**Task item:**
Please reproduce exactly the lines from the start of the records through the one containing "Given: Like the post with thumbs-up icon", and nothing more.

**Excerpted data:**
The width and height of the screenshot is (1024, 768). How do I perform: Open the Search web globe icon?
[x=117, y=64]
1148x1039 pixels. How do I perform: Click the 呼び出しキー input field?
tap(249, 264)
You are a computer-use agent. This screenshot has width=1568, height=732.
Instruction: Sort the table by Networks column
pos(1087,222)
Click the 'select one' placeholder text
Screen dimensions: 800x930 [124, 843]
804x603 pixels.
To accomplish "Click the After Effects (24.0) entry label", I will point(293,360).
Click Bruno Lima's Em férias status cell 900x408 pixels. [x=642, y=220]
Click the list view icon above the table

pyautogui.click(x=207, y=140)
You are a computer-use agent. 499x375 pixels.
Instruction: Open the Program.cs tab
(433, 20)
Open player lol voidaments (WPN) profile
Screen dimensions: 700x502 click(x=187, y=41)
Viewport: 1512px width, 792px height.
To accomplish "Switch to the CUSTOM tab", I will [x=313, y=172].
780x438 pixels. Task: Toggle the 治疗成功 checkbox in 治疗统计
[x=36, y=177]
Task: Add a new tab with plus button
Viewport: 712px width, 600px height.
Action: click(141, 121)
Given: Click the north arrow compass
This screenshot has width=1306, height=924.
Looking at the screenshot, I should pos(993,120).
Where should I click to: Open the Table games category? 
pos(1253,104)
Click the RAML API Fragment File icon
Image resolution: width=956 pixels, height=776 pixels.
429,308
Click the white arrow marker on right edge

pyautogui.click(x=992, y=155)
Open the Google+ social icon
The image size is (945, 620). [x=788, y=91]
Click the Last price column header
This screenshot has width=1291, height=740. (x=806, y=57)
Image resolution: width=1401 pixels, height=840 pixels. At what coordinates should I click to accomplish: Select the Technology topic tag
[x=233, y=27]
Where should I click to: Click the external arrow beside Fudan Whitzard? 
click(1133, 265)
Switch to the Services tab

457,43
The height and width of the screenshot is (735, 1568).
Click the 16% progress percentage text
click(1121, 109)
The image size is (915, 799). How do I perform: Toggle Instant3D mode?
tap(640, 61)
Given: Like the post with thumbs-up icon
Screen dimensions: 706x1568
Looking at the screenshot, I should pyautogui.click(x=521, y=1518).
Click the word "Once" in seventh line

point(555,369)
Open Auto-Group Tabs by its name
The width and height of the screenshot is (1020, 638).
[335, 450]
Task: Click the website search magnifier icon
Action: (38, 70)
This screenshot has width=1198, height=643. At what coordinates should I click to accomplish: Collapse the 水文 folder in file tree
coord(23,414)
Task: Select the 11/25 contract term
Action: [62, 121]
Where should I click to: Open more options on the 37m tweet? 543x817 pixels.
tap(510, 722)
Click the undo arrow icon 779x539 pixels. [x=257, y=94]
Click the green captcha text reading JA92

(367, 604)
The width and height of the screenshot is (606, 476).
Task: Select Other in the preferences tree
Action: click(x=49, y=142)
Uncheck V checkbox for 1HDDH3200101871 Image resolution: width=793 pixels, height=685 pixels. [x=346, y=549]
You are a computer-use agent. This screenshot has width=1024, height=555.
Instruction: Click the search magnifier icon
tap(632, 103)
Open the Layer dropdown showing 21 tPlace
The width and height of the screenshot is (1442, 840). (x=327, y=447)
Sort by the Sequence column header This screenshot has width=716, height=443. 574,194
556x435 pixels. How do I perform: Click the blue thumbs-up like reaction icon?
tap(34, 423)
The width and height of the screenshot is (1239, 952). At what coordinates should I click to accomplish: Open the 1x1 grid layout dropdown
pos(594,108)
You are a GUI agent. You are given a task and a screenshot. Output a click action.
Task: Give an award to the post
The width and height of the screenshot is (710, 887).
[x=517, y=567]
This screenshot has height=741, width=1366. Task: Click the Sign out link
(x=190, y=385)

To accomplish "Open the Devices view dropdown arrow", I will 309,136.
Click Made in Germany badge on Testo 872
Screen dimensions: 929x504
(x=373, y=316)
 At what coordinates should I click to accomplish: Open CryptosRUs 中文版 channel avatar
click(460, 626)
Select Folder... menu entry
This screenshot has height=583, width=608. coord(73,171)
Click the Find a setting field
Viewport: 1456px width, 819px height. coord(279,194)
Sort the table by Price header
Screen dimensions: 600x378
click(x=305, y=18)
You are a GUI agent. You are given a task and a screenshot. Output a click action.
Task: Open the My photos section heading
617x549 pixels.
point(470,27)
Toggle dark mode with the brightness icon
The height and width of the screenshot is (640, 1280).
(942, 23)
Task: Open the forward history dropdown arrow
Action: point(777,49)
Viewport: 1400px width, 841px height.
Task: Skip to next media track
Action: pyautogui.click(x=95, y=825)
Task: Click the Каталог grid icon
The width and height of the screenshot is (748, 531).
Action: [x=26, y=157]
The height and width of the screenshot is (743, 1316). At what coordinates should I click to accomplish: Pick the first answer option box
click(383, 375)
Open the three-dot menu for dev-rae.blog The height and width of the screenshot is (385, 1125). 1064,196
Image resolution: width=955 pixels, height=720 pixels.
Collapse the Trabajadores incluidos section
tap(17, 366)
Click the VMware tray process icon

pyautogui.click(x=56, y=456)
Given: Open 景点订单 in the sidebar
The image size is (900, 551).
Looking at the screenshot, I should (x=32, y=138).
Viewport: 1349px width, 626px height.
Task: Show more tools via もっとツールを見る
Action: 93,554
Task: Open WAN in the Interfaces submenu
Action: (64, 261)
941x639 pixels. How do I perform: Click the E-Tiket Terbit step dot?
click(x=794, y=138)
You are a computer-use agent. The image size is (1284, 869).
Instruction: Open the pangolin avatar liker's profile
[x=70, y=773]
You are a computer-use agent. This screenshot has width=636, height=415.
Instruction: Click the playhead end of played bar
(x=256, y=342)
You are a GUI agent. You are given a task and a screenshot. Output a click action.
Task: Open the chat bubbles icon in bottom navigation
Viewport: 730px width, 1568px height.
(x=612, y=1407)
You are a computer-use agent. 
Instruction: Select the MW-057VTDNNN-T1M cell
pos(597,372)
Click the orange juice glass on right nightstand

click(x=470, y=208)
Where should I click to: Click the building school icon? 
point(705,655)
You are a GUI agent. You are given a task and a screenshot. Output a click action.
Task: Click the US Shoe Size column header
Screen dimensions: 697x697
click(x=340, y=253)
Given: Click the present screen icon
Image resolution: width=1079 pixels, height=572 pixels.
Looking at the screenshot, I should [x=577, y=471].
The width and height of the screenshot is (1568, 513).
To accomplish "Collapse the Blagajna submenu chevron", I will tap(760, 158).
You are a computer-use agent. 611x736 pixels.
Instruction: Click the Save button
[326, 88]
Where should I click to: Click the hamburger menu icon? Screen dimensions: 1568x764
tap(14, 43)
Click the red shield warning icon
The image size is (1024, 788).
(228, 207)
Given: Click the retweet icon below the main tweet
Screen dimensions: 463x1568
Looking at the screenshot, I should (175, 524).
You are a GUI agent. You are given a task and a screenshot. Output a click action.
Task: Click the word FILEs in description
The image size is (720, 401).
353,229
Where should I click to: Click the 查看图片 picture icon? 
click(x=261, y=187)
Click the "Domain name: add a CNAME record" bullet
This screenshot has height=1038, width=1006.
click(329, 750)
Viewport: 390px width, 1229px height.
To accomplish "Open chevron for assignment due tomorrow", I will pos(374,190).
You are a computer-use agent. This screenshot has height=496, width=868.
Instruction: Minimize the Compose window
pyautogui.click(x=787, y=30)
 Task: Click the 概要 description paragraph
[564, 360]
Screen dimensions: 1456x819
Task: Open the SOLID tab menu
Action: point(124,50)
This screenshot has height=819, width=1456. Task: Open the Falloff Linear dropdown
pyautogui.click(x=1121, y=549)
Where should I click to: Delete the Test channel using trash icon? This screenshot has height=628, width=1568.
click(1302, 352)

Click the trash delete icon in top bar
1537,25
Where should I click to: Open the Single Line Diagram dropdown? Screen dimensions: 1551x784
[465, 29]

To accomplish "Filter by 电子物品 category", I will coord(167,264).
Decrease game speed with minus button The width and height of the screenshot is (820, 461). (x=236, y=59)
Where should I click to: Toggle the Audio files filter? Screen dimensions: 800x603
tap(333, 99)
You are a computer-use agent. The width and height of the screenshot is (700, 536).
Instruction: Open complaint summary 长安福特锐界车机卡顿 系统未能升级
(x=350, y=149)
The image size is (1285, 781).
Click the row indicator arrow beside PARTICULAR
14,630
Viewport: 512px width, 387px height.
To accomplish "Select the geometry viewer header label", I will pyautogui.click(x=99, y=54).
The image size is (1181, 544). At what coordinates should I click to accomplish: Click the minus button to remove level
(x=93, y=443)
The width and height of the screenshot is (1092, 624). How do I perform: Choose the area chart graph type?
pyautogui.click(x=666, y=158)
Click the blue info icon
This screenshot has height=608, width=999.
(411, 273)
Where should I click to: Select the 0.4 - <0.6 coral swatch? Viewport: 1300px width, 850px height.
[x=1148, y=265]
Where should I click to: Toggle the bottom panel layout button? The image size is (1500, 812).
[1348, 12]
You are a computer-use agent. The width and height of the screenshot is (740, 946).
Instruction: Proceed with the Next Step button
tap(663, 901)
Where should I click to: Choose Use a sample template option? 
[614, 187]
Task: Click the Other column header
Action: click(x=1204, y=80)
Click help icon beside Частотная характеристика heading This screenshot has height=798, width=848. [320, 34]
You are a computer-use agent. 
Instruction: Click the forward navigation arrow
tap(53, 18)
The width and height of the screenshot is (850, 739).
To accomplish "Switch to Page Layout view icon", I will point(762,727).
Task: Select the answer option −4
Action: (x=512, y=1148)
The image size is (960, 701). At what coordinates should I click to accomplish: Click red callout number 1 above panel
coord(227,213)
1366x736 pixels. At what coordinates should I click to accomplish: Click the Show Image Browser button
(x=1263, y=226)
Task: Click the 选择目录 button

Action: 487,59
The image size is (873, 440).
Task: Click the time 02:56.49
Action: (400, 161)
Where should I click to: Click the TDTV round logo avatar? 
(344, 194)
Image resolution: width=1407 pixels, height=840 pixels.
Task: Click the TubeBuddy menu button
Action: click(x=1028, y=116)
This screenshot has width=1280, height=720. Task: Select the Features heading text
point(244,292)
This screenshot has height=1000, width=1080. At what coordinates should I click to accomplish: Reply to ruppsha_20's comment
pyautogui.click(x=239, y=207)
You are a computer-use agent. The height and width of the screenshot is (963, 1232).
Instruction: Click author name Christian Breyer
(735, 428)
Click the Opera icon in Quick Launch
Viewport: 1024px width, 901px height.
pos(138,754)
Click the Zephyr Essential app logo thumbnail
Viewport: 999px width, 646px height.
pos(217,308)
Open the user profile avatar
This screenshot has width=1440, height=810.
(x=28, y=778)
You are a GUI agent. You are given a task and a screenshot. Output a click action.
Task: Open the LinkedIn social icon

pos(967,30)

**Answer to this problem:**
The width and height of the screenshot is (1024, 768). How do I perform: Open the Search web globe icon?
[x=117, y=64]
1148x1039 pixels. How do I perform: Click the 呼び出しキー input field?
tap(249, 264)
You are a computer-use agent. This screenshot has width=1568, height=732.
Instruction: Sort the table by Networks column
pos(1087,222)
Click the 'select one' placeholder text
Screen dimensions: 800x930 [124, 843]
804x603 pixels.
To accomplish "Click the After Effects (24.0) entry label", I will point(293,360).
Click Bruno Lima's Em férias status cell 900x408 pixels. [x=642, y=220]
Click the list view icon above the table

pyautogui.click(x=207, y=140)
You are a computer-use agent. 499x375 pixels.
Instruction: Open the Program.cs tab
(433, 20)
Open player lol voidaments (WPN) profile
Screen dimensions: 700x502 click(x=187, y=41)
Viewport: 1512px width, 792px height.
To accomplish "Switch to the CUSTOM tab", I will [x=313, y=172].
780x438 pixels. Task: Toggle the 治疗成功 checkbox in 治疗统计
[x=36, y=177]
Task: Add a new tab with plus button
Viewport: 712px width, 600px height.
Action: click(141, 121)
Given: Click the north arrow compass
This screenshot has width=1306, height=924.
Looking at the screenshot, I should pos(993,120).
Where should I click to: Open the Table games category? 
pos(1253,104)
Click the RAML API Fragment File icon
Image resolution: width=956 pixels, height=776 pixels.
429,308
Click the white arrow marker on right edge

pyautogui.click(x=992, y=155)
Open the Google+ social icon
The image size is (945, 620). [x=788, y=91]
Click the Last price column header
This screenshot has width=1291, height=740. (x=806, y=57)
Image resolution: width=1401 pixels, height=840 pixels. At what coordinates should I click to accomplish: Select the Technology topic tag
[x=233, y=27]
Where should I click to: Click the external arrow beside Fudan Whitzard? 
click(1133, 265)
Switch to the Services tab

457,43
The height and width of the screenshot is (735, 1568).
Click the 16% progress percentage text
click(1121, 109)
The image size is (915, 799). How do I perform: Toggle Instant3D mode?
tap(640, 61)
Given: Like the post with thumbs-up icon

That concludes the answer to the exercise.